Can the PPT adversary ask for a signature of a specific message? Or does it get some message's input and has to deal with it?
כמו כן, האם הוא צריך לזייף הודעה m'>m כלשהי, או את כל ההודעות m'>m?
Prove that any PPT that is given a message $m$ and its signature $s$ (this is equivalent to the PPT asking for a signature on $m$ from its oracle)
is not able to compute a signature $s'$ of a message $m' > m$ (for any such m')

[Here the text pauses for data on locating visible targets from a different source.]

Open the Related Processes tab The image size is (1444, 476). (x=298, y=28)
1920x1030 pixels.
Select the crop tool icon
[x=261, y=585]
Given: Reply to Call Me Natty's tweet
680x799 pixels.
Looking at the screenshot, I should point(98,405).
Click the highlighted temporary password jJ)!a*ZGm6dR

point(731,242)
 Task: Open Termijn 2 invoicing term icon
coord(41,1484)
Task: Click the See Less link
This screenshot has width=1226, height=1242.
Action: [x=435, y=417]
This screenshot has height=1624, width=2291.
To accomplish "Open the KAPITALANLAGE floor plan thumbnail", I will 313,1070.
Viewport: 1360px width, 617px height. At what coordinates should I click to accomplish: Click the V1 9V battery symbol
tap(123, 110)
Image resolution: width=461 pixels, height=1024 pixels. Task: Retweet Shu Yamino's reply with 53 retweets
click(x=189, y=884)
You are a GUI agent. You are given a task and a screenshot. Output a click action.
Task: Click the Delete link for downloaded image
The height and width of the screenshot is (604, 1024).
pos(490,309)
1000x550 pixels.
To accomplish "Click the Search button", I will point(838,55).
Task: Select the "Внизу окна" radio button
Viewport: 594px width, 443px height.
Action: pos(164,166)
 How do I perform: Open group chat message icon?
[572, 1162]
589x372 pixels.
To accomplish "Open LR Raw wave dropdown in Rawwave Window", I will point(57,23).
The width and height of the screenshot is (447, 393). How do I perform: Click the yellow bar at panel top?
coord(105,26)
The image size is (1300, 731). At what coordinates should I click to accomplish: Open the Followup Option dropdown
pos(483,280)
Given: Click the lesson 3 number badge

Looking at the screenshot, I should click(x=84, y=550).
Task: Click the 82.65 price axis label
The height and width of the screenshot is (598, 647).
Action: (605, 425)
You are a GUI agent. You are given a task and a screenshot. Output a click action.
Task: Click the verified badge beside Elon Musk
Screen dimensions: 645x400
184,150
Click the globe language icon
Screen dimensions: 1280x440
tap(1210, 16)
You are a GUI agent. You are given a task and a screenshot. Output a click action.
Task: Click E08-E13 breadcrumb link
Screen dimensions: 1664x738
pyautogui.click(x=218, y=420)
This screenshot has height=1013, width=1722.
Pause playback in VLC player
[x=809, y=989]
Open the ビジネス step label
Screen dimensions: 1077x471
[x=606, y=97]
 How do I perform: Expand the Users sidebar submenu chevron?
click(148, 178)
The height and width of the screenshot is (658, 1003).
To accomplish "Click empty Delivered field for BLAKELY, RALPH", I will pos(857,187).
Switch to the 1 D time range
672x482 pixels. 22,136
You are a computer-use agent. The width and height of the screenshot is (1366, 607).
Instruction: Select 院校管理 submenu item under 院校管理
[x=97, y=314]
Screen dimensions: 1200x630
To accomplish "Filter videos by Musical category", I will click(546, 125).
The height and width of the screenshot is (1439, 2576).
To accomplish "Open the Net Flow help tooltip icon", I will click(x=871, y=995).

You can prove one of the two:
1. the adversary is given m and a signature on m, and he cannot choose them ==> then, given that he cannot forge a signature on any m'>m
2. the adversary requests for a signature on some m ==> then, given that he cannot forge a signature on any m'>m
But these two are equivalent because it holds for any m and for any m'>m
I would like to join the question and ask, what should we prove:
1) there is no A(m,m') such that m'>m and :
for every x : A(m, f^(n-m) (x) ) = (m' , f^(n-m') (x))
or:
2) there is no A(m) such that:
for every x, there is m' , such that m'> m and:
A(m, f^(n-m) (x) ) = (m' , f^(n-m') (x))
these are 2 different questions, the second seems to be much more difficult to prove
thank you
I'll go for the proof itself, as it is easier:
Assume that a PPT adversary $A$ is given a message $m$ and its signature $s$ is able to compute a signature $s'$ of some message $m’ > m$. Then, prove that in fact $A$ inverts $f^k$ for some $k$ (which depends on $m'$). This in contradiction to section b.